GN Focus | UAE National Day

The roads less travelled

Some roads are pure art, others inspire it. GN Focus takes a trip through the seven emirates that make up the UAE

  • By Thomas Billinghurst | Features Writer
  • Published: 00:00 December 2, 2012
  • Gulf News

  • Image Credit: Francois Nel/Gulf News
  • Driving from Hatta to Fujairah offers a spotlight on some of the most spectacular scenery in the UAE

In 1916, Robert Frost penned the iconic poem The Road Not Taken, which touched on the immense spiritual possibilities that lay before the writer if he took an unknown path.

Frost wrote: “Two roads diverged in a wood, and I took the one less travelled by, and that has made all the difference.”

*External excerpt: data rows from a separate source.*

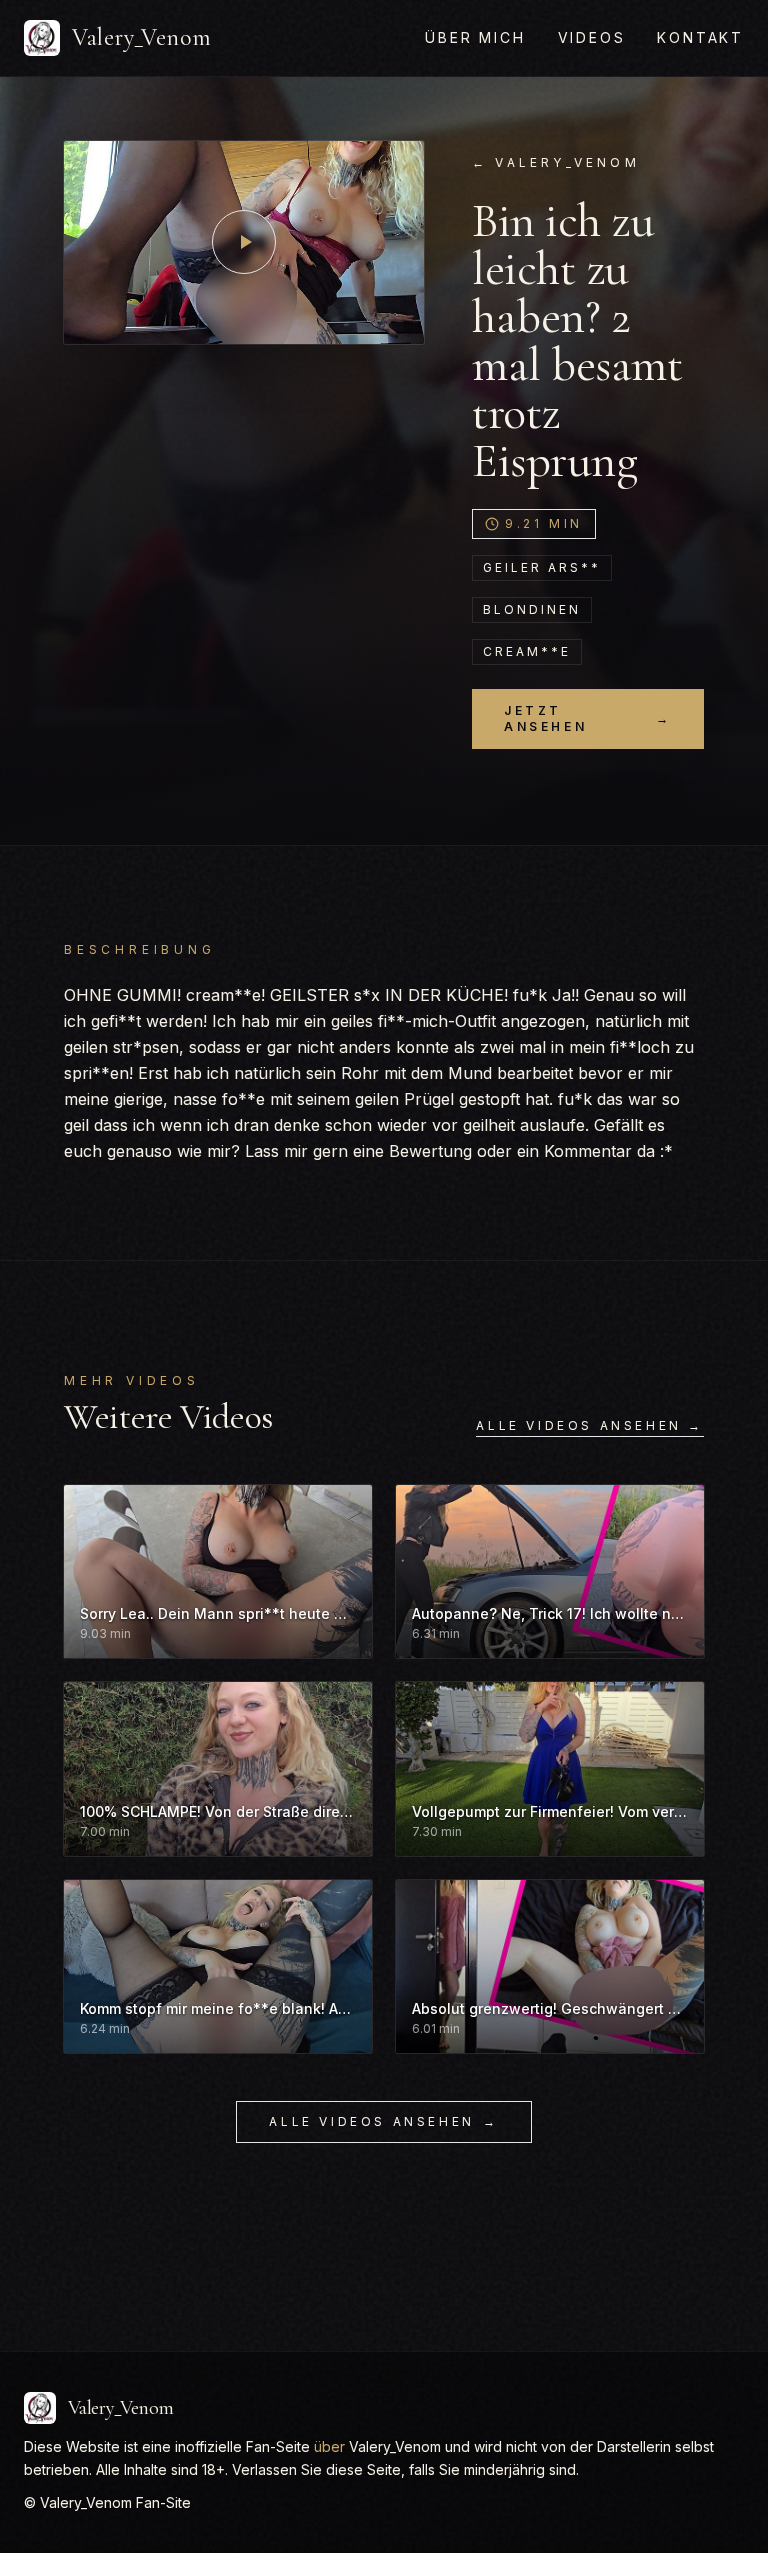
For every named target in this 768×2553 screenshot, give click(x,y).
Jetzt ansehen (588, 718)
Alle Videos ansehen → (590, 1425)
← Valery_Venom (556, 162)
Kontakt (700, 37)
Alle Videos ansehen (383, 2121)
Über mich (475, 37)
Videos (592, 37)
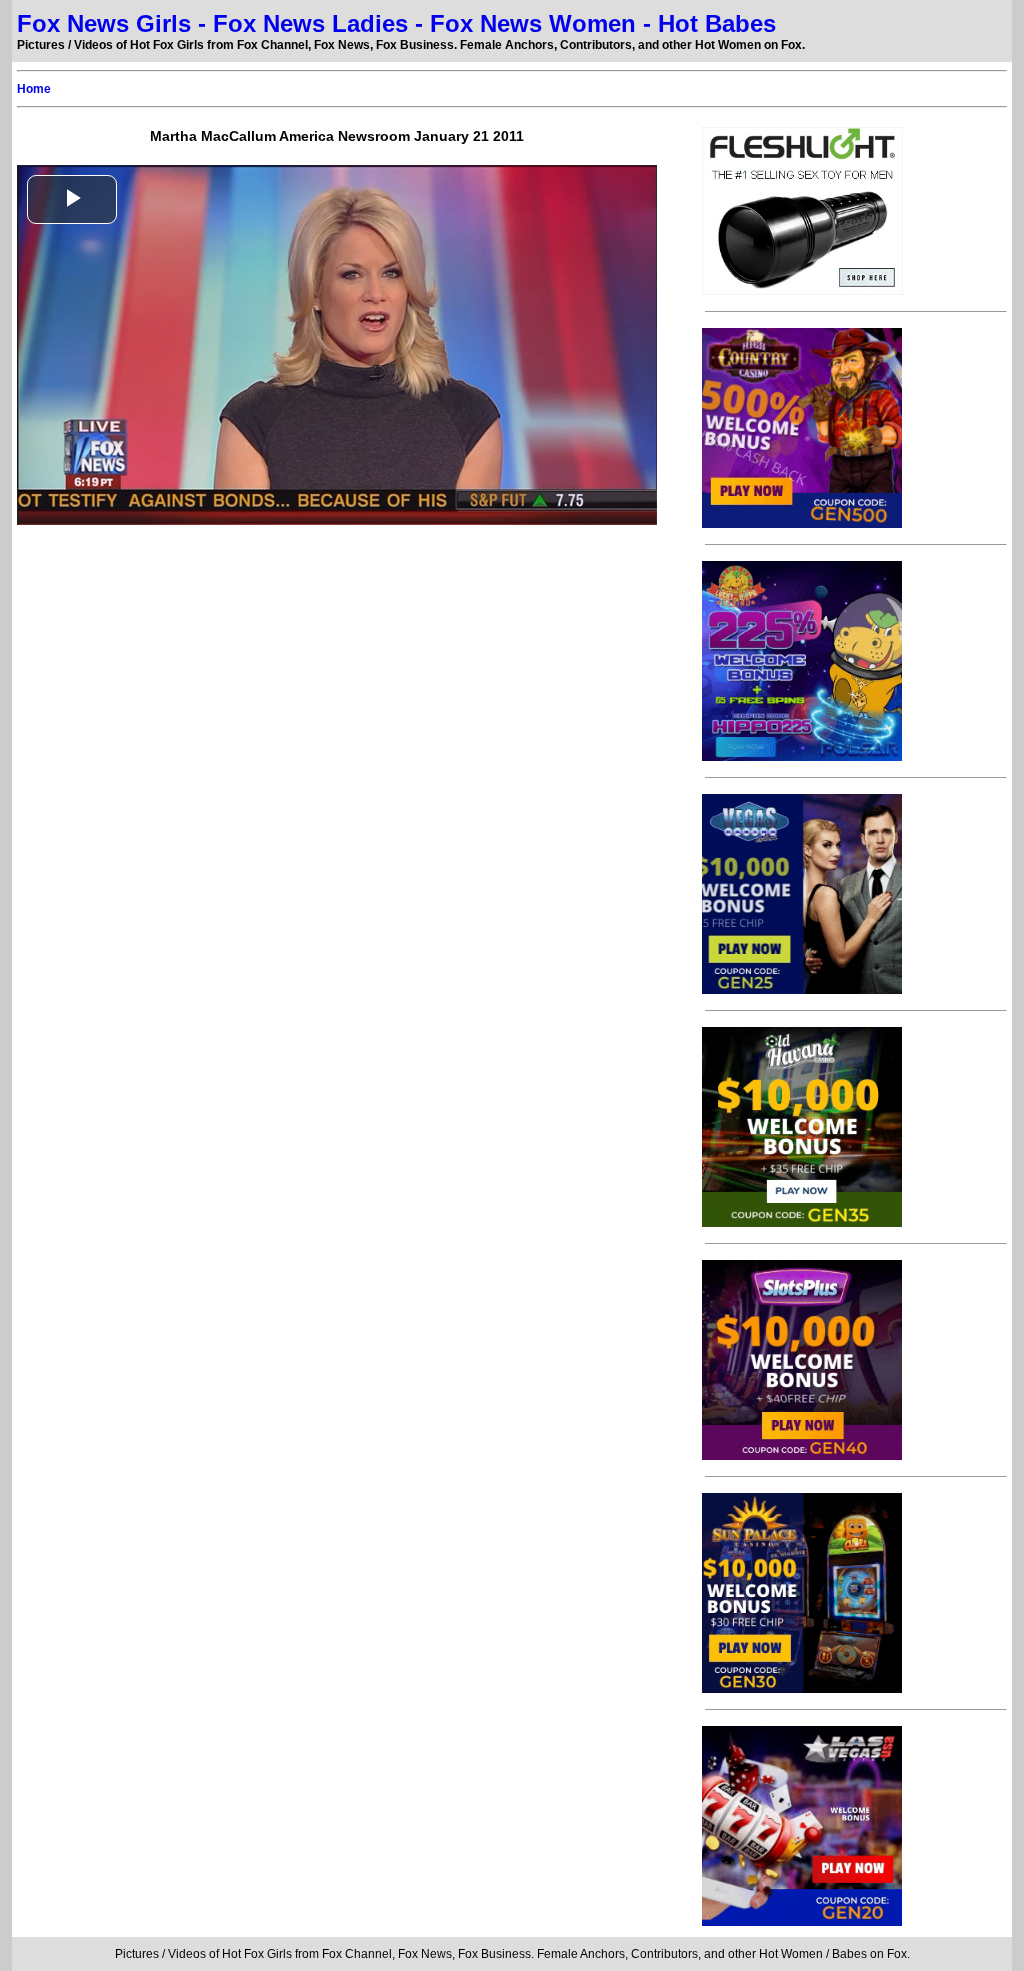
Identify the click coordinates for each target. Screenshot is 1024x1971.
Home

For this National Day, I travelled the UAE’s roads less taken to unearth the poetic splendour a scenic ramble through rural Arabia offers the mind and soul.

A Journey Within a Drive

We must slip the surly bonds of the city,
From Shaikh Zayed’s throbbing highway vein
Carrying restive urban cells of pity.
Should the eagle not leave her nest of levity,
Her rural game she would not claim. 

Our road through old Sharjah goes,
Where dappled clouds hover over clamour,
Into Ajman. Threading narrow backstreet throes,
Past the limpid clock tower and empty shop hollows,
To the open-air bazaar; hagglers going tong and hammer.

On Umm Al Quwain’s outstretched beaches,
Creaking dhows bob like contented buoys,
And cast shadows like shimmering leaches,
As water fills their underbelly breaches.
East now we turn; leaving tranquil poise.

Piercing Ras Al Khaimah’s fissured Hajjar hills,
Splashed green, grey and ochre by the sallow sun
We find sequestered Dibba, where the sapphire sea stills,
And craggy-faced fishermen line the port with fresh kills.
Piqued goats, bony cats and toothless Arabs look on
From crumbling earth after what Gonu’s thunder done.

Rumbling down Fujairah’s coiling coast,
Sandy is the amber sky; amber is the sandy plain.
Al Badiyah offers her sacred, ancient oath,
And off the beaten track, in gnarling undergrowth,
Al Hayl stands, in a mellow apricot frame.

‘But now volte face; to the capital you must steer.
‘Serenity is there,’ says our muse Tiresias, immortal Greek seer.

At Liwa we chase the sand-swept wind that peels
Along the skirt hem of the rolling Empty Quarter.
In the desert, calm is all nature as resting wheels.
Not a breeze, no breath of air. Silence steals
The soul. But everywhere, life punctures the dry vista.

Let us go now, you and I,
Where unstained day is spread against the sky.
Where neither office folk nor fax machine can sigh,
Up, up Jebel Hafeet, soaring with jagged majesty on high.
One thousand metres tall, we espy oblivious dummy towns whirring below.